Data items:
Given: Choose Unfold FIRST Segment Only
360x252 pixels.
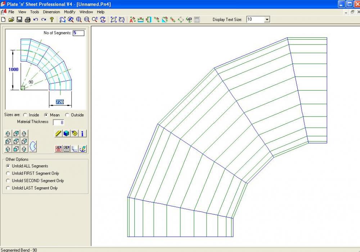Looking at the screenshot, I should coord(8,173).
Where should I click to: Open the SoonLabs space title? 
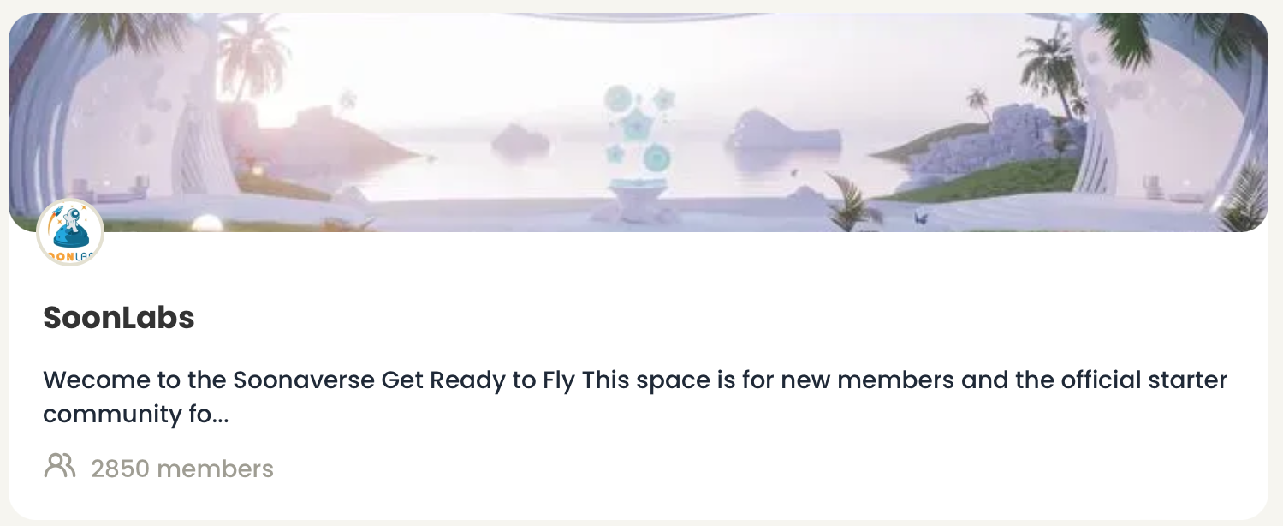[119, 318]
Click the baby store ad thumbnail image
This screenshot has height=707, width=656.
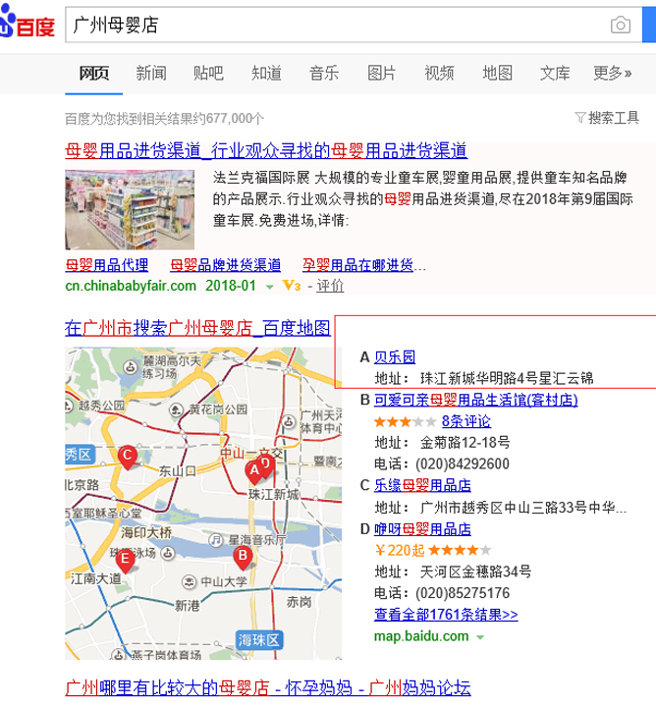pyautogui.click(x=130, y=208)
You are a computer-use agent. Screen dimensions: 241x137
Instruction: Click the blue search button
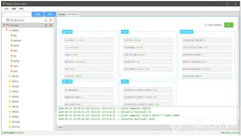[38, 14]
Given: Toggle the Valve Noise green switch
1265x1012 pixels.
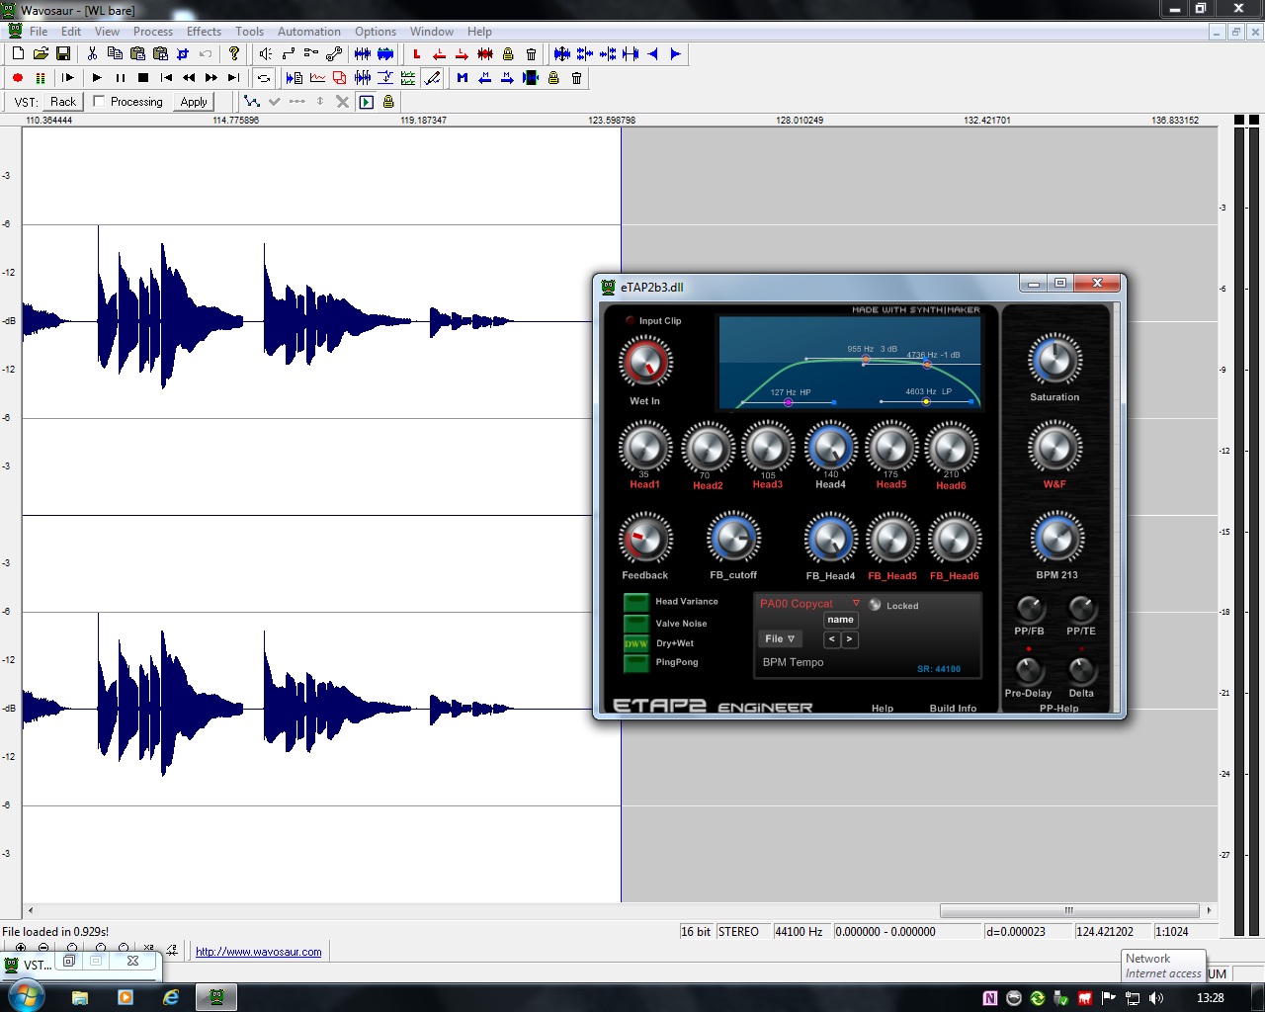Looking at the screenshot, I should [636, 624].
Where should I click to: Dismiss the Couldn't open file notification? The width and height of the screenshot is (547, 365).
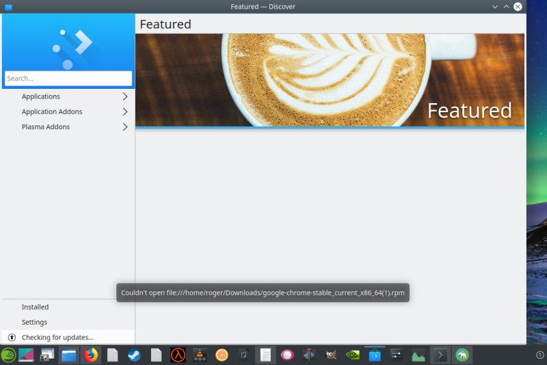coord(263,293)
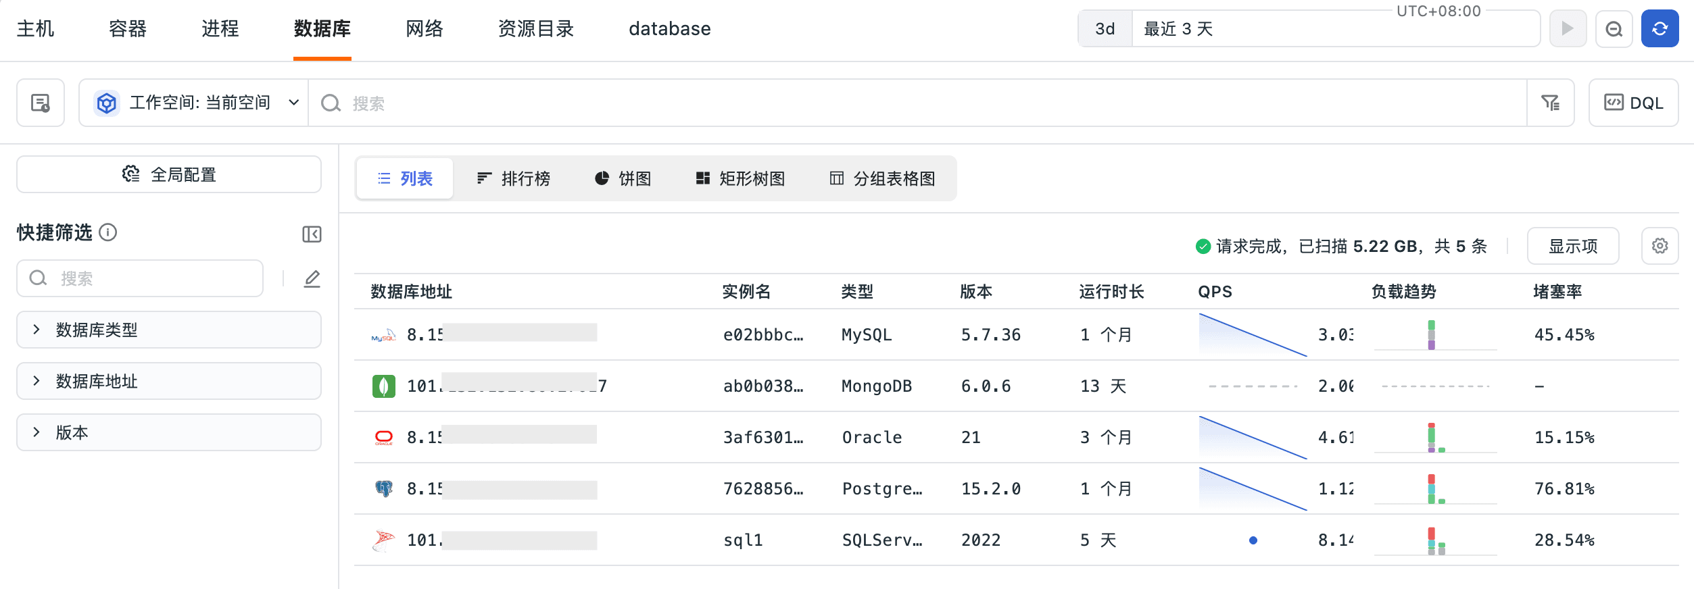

== ACTIVITY ==
Each record above needs to be retyped exactly, without any pictures.

== WRITTEN SOLUTION ==
Given: Choose Unfold FIRST Segment Only
360x252 pixels.
Looking at the screenshot, I should coord(8,173).
Where should I click to: Open the SoonLabs space title? 
[119, 318]
Click the baby store ad thumbnail image
This screenshot has height=707, width=656.
pyautogui.click(x=130, y=208)
You are a computer-use agent. Screen dimensions: 241x137
Instruction: Click the blue search button
[38, 14]
Given: Toggle the Valve Noise green switch
1265x1012 pixels.
Looking at the screenshot, I should [636, 624].
Where should I click to: Dismiss the Couldn't open file notification? The width and height of the screenshot is (547, 365).
coord(263,293)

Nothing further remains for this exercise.